* [ABOUT THIS TASK]: Write out the portion of the article on the Fringe episode "Bad Dreams" that starts with the words containing "Guest appearances" and ends with "childhood drug trials.", copying it word for word.

* [EXCERPT TO READ]:
..............................

- A suicidal Nick Lane is influencing the thoughts of those around him to jump off the building, while Olivia tries to calm him down.
- Episode no.: Season 1 Episode 17
- Directed by: Akiva Goldsman
- Written by: Akiva Goldsman
- Production code: 3T7666
- Original air date: April 21, 2009

Guest appearances
- Ari Graynor as Rachel Dunham; David Call as Nick Lane; April Grace as Police Detective;

Episode chronology
| ← Previous "Unleashed" | Next → "Midnight" |
- Fringe season 1

= Bad Dreams (Fringe) =

"Bad Dreams" is the 17th episode of the first season of the American science fiction drama television series Fringe. It was written and directed by Academy Award-winning screenwriter Akiva Goldsman, his first writing credit for a television show. In the episode, Olivia dreams she is causing people to either kill others or themselves, which leads her to meet Nick Lane, a man from her past that leads Olivia to discover their shared history as test subjects in a series of childhood drug trials.

The episode first aired on April 21, 2009, in the United States on Fox to more than 9.89 million viewers. It received generally positive reviews, with many critics praising the beginning dream sequence, the climax atop the building, and the final scene with Walter and the old footage of Olivia. Critics also enjoyed the further revelations about Olivia's background; the subject would later have an entire episode devoted to it in the third season.

==Plot==
Olivia (Anna Torv) dreams that she pushes a woman in front of a subway train at Grand Central Terminal, but assumes it was just in her head. In the morning however, the news reports that the woman killed herself with the train. Walter (John Noble) puts forth various theories, such as astral projection, while Peter (Joshua Jackson) thinks it was still just a dream. Olivia is unconvinced, and goes with the Fringe team to investigate. An NYPD officer (April Grace) escorts them to the crime scene, and Peter sees a red balloon floating and begins to believe her, as Olivia had described the balloon to him previously.

..............................

* [INFORMATION]:
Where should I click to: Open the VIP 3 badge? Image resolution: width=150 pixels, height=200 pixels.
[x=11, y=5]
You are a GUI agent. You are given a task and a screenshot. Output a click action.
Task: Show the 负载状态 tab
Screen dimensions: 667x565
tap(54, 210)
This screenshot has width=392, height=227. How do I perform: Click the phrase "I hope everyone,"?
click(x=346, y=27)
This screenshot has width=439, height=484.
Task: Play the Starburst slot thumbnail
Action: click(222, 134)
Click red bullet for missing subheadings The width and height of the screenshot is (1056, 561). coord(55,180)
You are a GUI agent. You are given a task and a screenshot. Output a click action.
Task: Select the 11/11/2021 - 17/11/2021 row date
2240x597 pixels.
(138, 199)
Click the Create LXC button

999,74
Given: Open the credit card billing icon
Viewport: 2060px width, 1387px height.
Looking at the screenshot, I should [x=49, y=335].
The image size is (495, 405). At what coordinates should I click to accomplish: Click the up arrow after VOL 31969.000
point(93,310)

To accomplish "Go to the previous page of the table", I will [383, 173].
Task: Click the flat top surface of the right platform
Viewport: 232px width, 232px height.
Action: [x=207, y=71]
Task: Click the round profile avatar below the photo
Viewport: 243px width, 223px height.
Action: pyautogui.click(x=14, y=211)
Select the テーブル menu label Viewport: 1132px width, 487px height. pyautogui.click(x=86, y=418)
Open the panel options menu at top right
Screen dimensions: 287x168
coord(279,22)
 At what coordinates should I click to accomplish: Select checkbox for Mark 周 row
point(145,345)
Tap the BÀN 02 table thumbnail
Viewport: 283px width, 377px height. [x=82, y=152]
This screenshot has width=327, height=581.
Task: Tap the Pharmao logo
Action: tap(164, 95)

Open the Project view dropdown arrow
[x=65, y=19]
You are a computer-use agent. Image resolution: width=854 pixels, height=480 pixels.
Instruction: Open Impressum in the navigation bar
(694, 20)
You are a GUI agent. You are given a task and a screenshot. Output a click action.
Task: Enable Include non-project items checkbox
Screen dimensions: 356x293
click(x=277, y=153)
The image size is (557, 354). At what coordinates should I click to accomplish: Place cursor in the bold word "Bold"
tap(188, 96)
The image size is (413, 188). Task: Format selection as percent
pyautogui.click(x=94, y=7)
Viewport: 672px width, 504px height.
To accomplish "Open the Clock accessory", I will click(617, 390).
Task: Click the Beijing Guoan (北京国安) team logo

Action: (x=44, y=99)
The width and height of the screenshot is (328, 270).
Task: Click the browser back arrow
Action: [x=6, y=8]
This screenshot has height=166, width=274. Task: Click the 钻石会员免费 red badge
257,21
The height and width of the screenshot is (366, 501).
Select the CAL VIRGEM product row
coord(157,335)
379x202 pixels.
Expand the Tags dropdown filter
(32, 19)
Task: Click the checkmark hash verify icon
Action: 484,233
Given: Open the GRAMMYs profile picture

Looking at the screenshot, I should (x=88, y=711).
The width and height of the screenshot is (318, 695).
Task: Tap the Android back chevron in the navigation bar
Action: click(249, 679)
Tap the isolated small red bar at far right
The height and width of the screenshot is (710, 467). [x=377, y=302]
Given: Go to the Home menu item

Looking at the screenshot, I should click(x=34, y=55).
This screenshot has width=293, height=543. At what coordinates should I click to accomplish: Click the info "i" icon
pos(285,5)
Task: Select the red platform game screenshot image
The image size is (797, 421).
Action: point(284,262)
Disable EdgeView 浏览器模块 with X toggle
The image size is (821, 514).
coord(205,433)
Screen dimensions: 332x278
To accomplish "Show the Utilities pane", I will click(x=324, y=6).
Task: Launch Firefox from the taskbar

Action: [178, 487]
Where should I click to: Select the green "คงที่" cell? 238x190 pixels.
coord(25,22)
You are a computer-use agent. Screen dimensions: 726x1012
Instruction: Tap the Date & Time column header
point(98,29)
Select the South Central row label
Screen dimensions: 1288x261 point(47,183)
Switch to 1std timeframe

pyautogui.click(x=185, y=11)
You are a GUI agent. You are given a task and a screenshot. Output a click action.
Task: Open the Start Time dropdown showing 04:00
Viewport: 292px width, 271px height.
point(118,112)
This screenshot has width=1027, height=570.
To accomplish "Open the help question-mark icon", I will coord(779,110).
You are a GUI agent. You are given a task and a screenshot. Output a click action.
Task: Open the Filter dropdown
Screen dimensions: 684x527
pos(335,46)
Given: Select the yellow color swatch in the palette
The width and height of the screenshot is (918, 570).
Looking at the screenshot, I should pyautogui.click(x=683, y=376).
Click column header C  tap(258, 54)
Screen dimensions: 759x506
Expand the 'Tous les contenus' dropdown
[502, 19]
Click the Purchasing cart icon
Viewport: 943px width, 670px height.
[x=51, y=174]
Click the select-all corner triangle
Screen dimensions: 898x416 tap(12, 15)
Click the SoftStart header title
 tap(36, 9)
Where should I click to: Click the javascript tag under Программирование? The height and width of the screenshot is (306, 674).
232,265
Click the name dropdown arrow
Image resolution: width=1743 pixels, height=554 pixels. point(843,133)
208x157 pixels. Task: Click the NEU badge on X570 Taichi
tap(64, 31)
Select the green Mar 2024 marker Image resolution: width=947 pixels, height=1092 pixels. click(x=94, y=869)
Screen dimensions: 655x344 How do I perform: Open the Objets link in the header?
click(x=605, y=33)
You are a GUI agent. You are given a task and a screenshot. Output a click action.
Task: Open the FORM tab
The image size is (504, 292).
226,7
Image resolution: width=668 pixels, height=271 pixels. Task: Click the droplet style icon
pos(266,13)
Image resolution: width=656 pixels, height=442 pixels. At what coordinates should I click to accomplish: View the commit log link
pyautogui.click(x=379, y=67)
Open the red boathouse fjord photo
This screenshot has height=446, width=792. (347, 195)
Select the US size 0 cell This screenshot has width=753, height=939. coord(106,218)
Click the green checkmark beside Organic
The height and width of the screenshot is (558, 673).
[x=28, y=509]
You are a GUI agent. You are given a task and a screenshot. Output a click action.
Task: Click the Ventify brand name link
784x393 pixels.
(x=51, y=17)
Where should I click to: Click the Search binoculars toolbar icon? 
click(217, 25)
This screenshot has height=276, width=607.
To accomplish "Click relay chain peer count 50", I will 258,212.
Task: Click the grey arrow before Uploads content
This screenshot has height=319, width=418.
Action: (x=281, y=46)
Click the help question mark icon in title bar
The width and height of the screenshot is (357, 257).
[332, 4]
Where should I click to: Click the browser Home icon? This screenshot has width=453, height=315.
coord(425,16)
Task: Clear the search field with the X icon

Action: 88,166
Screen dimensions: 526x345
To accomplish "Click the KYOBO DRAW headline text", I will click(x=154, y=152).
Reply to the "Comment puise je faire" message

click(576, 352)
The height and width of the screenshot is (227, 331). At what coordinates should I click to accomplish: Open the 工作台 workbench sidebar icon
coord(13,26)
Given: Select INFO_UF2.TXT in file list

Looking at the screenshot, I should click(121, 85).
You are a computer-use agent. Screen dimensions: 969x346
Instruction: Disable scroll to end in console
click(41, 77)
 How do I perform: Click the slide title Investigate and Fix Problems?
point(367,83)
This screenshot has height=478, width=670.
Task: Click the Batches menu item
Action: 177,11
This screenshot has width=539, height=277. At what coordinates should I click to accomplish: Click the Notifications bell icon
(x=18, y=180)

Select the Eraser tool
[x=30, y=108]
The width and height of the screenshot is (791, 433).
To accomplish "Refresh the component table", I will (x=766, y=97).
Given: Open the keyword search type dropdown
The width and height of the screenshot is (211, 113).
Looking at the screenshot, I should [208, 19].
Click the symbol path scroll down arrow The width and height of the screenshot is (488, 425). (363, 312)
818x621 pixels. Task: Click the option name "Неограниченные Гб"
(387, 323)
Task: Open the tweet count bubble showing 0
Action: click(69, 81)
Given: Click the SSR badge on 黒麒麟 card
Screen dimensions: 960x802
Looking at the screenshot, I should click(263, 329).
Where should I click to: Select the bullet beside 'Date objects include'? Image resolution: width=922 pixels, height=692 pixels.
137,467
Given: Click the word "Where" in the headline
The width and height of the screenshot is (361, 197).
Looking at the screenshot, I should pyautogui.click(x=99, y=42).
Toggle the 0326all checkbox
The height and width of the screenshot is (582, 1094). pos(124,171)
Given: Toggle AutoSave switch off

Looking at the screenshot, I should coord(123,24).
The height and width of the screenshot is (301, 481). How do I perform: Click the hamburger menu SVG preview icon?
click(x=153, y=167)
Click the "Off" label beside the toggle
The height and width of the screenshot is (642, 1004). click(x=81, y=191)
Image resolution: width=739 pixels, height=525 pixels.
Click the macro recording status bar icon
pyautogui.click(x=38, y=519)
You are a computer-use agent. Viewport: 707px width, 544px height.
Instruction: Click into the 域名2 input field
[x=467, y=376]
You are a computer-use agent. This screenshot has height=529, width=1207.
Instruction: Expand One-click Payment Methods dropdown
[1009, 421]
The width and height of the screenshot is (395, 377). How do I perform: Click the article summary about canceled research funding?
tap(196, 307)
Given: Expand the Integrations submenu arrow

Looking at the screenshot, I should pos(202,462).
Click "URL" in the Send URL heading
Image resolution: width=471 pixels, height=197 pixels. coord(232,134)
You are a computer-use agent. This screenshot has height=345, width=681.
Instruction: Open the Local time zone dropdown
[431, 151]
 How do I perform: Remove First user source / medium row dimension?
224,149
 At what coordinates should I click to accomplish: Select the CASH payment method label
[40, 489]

..............................

* [ANSWER TO THE PROBLEM]:
Guest appearances
- Ari Graynor as Rachel Dunham; David Call as Nick Lane; April Grace as Police Detective;

Episode chronology
| ← Previous "Unleashed" | Next → "Midnight" |
- Fringe season 1

= Bad Dreams (Fringe) =

"Bad Dreams" is the 17th episode of the first season of the American science fiction drama television series Fringe. It was written and directed by Academy Award-winning screenwriter Akiva Goldsman, his first writing credit for a television show. In the episode, Olivia dreams she is causing people to either kill others or themselves, which leads her to meet Nick Lane, a man from her past that leads Olivia to discover their shared history as test subjects in a series of childhood drug trials.